Il contribuente, infatti, è risultato proprietario di numerosi immobili, come dimostrato dalle apposite visure catastali, nonché rappresentante legale di un gran numero di società con sede legale in Italia, come emerso dalle indagini presso il sistema informativo dell’Anagrafe tributaria.
Inoltre, è stato acclarata la sua presenza durante diverse riunioni del consiglio di amministrazione di una società con sede legale nel nostro territorio, da cui era stato peraltro incaricato di eseguire le operazioni concernenti l’intera gestione operativa, sia in Italia che all’estero; in ultimo, il figlio minorenne risultava residente in Italia.
Ebbene, la Corte ha ritenuto che tutti gli elementi presuntivi offerti dall’ufficio, sia in sede di accertamento che di contenzioso, ognuno dei quali dotato di idoneo conforto documentale, fossero tali da affermare che il contribuente avesse continuato a mantenere in Italia i propri legami familiari e il centro dei propri interessi economici e patrimoniali, condizioni sufficienti a realizzare un collegamento effettivo e stabile con il territorio italiano.
Di contro, né il contribuente né tantomeno i giudici di merito avevano fornito prove sufficienti a dimostrare che gli elementi contestati dall’ufficio non fossero fiscalmente rilevanti, limitandosi a dare motivazioni vaghe e illogiche: ad esempio, che le visure catastali fossero scarsamente affidabili per dimostrare l’effettiva titolarità degli immobili realmente posseduti, oppure che le cariche societarie fossero in realtà ridotte, sia per numero sia per importanza, rispetto a quelle accertate, tanto da non poter supportare l’indizio di un centro di riferimento economico-sociale in Italia.

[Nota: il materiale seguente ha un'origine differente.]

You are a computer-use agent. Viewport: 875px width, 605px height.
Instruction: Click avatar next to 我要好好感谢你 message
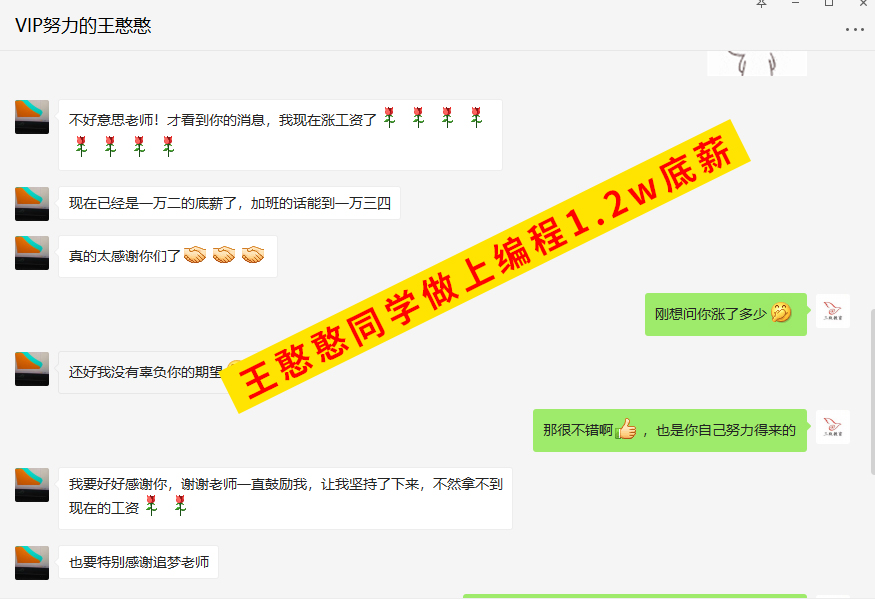32,485
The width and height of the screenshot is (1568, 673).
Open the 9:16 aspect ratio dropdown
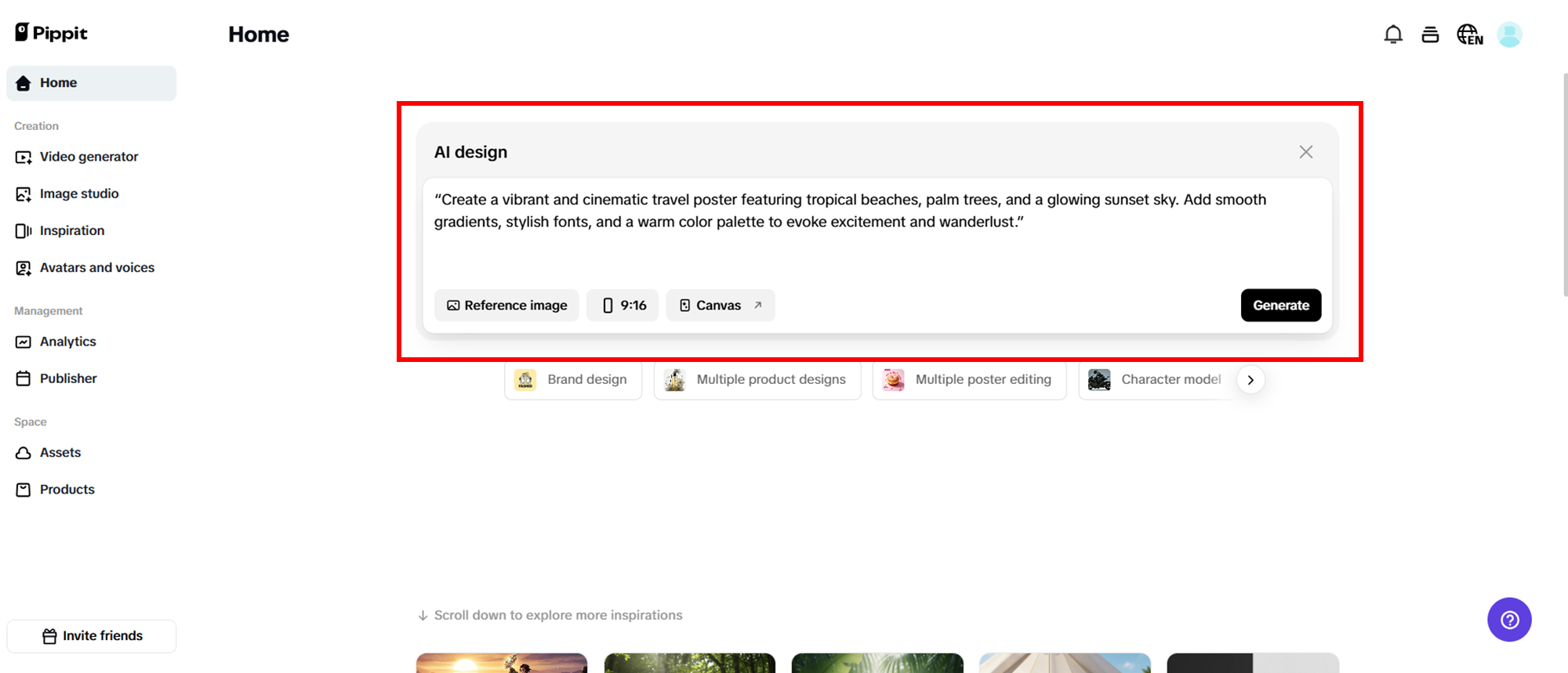tap(623, 306)
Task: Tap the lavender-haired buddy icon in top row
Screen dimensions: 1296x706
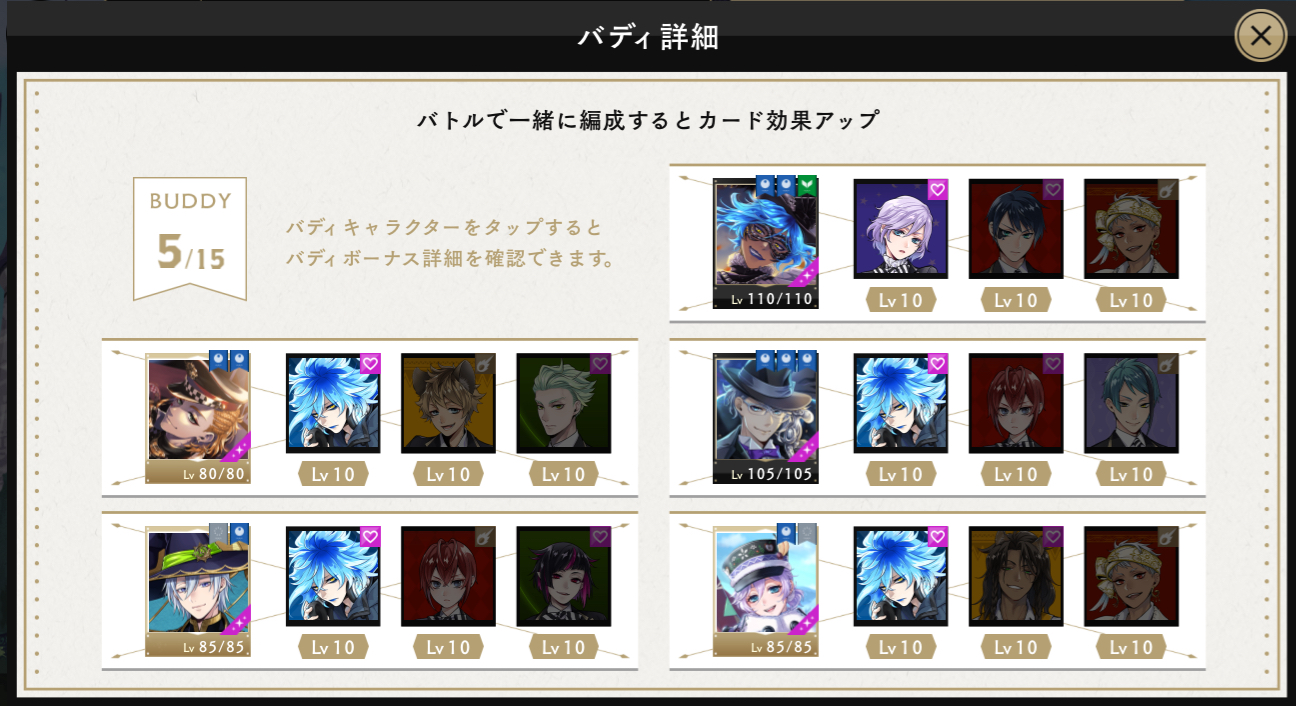Action: click(900, 229)
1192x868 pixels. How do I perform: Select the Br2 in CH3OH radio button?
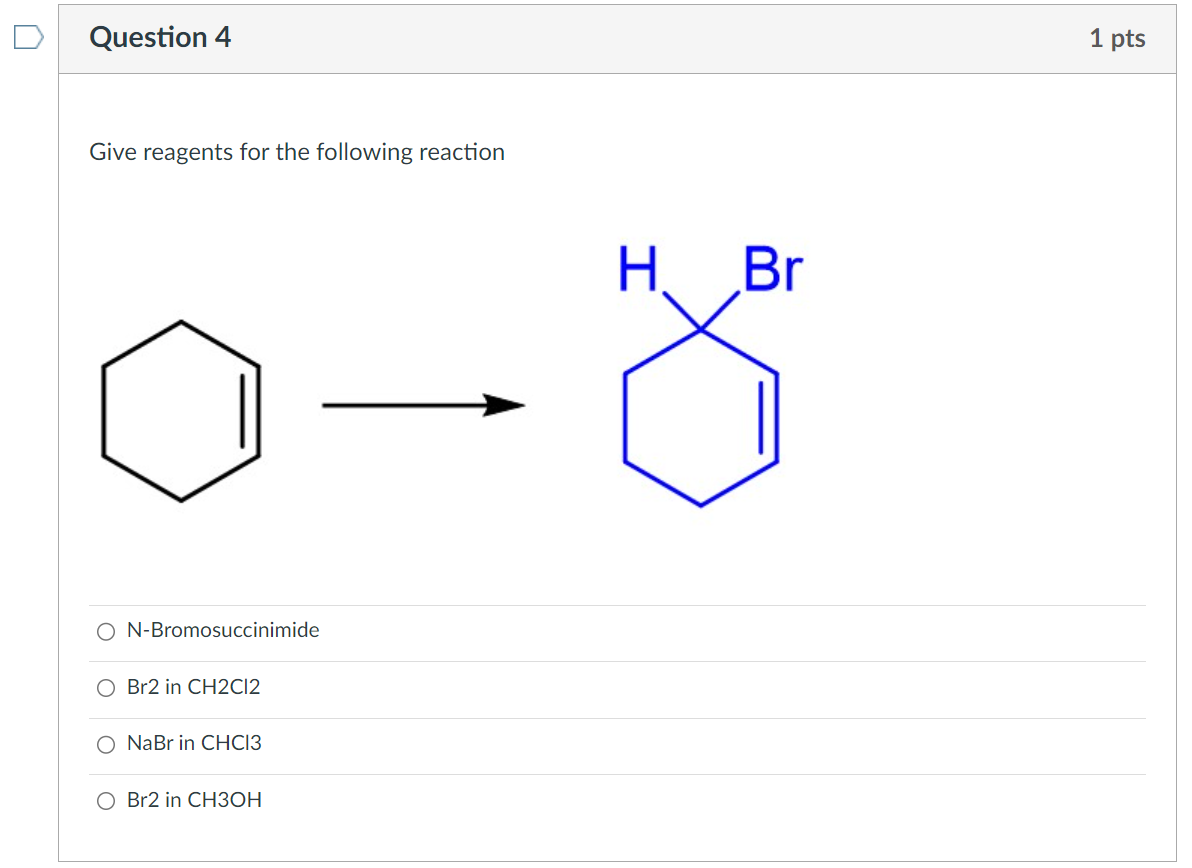click(x=106, y=800)
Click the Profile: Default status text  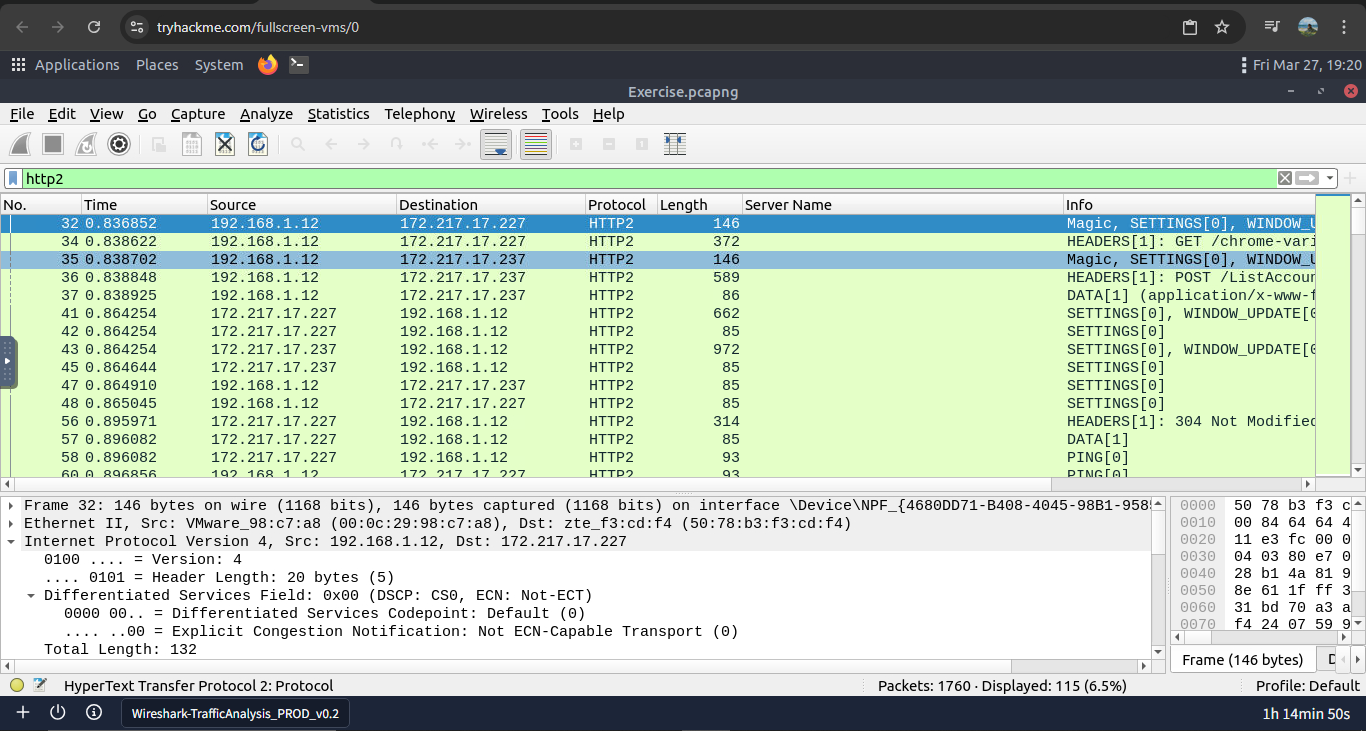click(1307, 685)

Vale la pena osservare, infine, che la posizione della giurisprudenza di legittimità è conforme alle istruzioni fornite dall’Agenzia delle Entrate che, in tema di soggettività passiva, ha chiarito che è sempre necessaria una valutazione specifica, caso per caso, dei molteplici rapporti che un soggetto iscritto Aire detiene con il nostro Paese in un determinato periodo d’imposta, al fine di verificare se e quando egli abbia “effettivamente perso ogni significativo collegamento con lo Stato italiano” e per essere così considerato fiscalmente non residente (risoluzione 351/2008).
L’Amministrazione ha, altresì, chiarito che l’esame delle possibili relazioni con il Paese, sia di natura personale sia reale, può essere effettuata non a priori, ma solo in sede di eventuale accertamento.